La quête de Michel, obéissant au programme de la Fée, est coulée dans le moule déjà utilisé, celui des vieilles légendes et de l'enfance; les mandragores qui chantent, il les connaît, pour les avoir entendues dans "les folles ballades des écoliers et des compagnons de Granville.

Le portrait de Belkiss laisse découvrir, si on fait jouer le ressort dans le sens opposé, sur l'autre face, le portrait de la Fée aux miettes. Ni fusion, ni superposition, ni effacement, mais une coexistence des contraires, ce que manifeste la phrase de la Fée :‘Tu les conserveras tous les deux’ . (p. 314 )

C'est une épreuve à laquelle la Fée soumet Michel; il lui faut arriver au coucher du soleil de la saint Michel suivante, sans ouvrir son coeur à une autre passion et sans éprouver des regrets des engagements qu'il a pris . Il doit trouver le remède spécifique qui prolongerait l'existence de la Fée, en lui rendant sa jeunesse. Cette dernière phase débouche sur une sorte d'impasse. Pour Michel, il y a impossibilité totale de vivre dans un monde qui lui est étranger.

Que ferais-je après vous dans ce monde qui m'est étranger, au milieu des hommes qui ne me comprennent pas, et dont les tristes sciences m'ont rebuté de tous les bonheurs dans lesquels vous n'entrez pas pour quelque chose ?

Sans la Fée / Belkiss, il est condamné à vivre parmi les hommes comme un proscrit interdit de l'eau et du feu.

La Fée disparaît et annonce avec sa disparition, celle de Belkiss‘. Je ne t'accompagne pas ( ... ). Bien plus, pendant tout ce temps-là, tu ne reverras pas Belkiss’ .

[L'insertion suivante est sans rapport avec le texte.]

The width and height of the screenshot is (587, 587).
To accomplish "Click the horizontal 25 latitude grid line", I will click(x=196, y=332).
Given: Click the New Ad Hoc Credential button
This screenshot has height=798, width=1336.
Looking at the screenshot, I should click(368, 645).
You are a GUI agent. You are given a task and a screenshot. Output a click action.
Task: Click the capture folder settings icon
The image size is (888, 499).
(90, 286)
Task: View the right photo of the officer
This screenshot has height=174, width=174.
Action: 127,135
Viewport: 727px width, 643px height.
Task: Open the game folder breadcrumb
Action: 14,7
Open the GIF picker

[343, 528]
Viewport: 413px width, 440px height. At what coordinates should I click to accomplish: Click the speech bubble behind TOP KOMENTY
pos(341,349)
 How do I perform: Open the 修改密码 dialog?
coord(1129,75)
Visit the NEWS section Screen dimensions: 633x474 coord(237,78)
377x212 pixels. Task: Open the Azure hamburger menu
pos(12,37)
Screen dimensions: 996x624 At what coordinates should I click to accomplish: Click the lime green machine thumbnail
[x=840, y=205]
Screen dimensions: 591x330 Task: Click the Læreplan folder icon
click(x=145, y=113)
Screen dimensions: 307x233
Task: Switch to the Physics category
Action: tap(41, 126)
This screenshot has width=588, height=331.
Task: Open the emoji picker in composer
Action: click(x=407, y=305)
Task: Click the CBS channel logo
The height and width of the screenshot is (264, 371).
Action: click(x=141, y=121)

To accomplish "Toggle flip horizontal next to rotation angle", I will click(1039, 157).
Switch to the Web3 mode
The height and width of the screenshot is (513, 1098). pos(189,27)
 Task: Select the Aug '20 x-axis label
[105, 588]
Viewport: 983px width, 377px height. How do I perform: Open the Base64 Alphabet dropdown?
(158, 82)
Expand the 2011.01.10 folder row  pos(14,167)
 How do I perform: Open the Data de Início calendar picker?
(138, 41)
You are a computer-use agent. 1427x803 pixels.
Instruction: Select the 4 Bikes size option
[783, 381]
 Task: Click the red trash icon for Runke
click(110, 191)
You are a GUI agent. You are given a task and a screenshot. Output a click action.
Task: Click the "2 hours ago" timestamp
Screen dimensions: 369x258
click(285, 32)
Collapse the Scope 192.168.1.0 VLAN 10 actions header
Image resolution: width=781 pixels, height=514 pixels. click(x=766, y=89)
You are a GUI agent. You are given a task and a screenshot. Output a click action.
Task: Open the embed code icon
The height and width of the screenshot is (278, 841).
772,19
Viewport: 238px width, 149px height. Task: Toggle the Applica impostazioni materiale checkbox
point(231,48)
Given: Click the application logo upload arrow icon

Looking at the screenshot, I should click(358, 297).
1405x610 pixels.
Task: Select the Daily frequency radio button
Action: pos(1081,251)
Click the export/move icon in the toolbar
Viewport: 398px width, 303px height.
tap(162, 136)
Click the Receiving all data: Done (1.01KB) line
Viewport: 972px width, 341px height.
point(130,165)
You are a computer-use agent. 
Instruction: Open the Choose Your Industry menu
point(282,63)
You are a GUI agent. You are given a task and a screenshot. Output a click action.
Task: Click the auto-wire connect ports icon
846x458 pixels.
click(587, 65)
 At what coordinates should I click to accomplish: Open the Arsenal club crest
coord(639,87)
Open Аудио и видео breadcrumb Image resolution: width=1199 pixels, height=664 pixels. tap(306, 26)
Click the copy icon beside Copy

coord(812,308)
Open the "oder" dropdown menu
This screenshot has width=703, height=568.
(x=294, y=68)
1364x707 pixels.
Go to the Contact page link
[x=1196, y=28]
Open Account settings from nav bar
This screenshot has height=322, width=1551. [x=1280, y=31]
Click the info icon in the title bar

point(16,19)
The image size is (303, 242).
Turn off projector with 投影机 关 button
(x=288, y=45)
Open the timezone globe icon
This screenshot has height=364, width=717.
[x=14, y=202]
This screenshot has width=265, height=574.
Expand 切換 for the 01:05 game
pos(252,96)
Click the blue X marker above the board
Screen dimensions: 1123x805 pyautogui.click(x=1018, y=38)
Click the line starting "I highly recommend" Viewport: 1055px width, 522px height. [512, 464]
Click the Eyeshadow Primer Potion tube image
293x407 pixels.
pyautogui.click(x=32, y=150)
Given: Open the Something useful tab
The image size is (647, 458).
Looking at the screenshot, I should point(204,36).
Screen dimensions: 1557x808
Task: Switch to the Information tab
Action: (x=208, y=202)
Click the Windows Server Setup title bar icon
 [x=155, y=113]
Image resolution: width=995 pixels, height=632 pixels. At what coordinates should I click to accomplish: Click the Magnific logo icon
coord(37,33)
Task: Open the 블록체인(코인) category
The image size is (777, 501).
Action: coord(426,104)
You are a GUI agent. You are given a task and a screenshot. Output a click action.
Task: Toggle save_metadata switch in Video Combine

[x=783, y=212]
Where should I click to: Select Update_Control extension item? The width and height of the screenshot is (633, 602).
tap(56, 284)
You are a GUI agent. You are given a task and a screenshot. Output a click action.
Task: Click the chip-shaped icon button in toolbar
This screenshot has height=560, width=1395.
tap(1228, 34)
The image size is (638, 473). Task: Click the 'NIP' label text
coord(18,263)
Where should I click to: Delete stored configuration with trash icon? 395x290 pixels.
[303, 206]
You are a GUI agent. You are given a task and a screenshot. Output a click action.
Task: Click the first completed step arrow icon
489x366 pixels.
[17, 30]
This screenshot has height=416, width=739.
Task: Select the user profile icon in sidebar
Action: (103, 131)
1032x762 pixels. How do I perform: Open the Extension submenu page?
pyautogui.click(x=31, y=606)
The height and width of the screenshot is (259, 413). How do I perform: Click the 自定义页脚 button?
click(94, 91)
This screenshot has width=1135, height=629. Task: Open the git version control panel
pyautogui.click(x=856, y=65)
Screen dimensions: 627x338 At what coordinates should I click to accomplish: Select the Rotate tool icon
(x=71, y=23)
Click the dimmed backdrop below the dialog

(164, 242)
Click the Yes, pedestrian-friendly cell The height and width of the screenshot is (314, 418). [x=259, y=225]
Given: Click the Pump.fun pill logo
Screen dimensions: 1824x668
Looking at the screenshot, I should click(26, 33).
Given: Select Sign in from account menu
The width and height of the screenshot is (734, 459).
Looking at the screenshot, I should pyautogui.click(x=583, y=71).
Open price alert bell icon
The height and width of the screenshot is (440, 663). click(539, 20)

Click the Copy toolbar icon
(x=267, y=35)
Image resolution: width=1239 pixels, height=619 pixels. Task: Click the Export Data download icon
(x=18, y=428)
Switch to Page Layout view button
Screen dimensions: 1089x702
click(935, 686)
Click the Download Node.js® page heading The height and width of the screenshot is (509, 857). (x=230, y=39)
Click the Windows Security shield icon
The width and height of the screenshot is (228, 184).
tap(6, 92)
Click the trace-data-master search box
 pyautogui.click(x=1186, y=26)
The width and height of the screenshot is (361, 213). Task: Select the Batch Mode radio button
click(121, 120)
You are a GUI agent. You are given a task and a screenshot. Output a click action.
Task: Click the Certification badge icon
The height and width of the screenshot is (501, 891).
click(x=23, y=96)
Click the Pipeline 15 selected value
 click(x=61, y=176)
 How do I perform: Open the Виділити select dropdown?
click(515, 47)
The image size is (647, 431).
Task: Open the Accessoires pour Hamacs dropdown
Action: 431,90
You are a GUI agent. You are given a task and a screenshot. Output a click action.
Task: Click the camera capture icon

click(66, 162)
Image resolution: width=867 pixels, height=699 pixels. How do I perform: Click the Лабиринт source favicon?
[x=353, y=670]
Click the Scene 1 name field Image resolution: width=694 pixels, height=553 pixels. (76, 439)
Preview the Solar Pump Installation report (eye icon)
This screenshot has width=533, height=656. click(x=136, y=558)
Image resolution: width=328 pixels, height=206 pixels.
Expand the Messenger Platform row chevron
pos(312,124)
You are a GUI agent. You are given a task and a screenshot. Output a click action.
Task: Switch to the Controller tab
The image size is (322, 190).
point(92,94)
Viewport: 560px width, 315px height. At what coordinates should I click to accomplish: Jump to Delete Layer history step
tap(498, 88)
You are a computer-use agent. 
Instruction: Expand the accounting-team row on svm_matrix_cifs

En même temps que s'effacent les deux figures féminines de l'intercession, apparaît la Figure de la Mort. Curieusement la figure de la mort se profile derrière la Fée aux Miettes : celle qui n'avait pas d'âge accuse les méfaits du temps et craint la vieillesse. Menace de la mort et du temps. ‘Il n'y a pas de temps à perdre, dit-elle, (... ) Les heures me vieillissent plus depuis quelque temps, que ne faisaient les années’ . La Fée est nommée "la bonne vieille", vieille femme accroupie telle Cendrillon auprès du feu. Mais, alors qu'elle craint la vieillesse, Michel appelle la mort. ‘Toute ma vie est en vous, Fée aux Miettes ’.

Quelque chose se joue avec la mort et le vieillissement que ne connaîtra pas Michel, et auquel cherche à échapper la Fée.

Notes
244.

Hoffmann a utilisé un procédé du même type, en faisant coexister dans Les Contemplations du chat Murr , le manuscrit du chat et des extraits de la biographie du maître de chapelle Jean Kreisler, le chat s'étant servi "innocemment" des feuilles de son maître comme d'un papier buvard. "Ce qu'a reproduit l'éditeur par étourderie."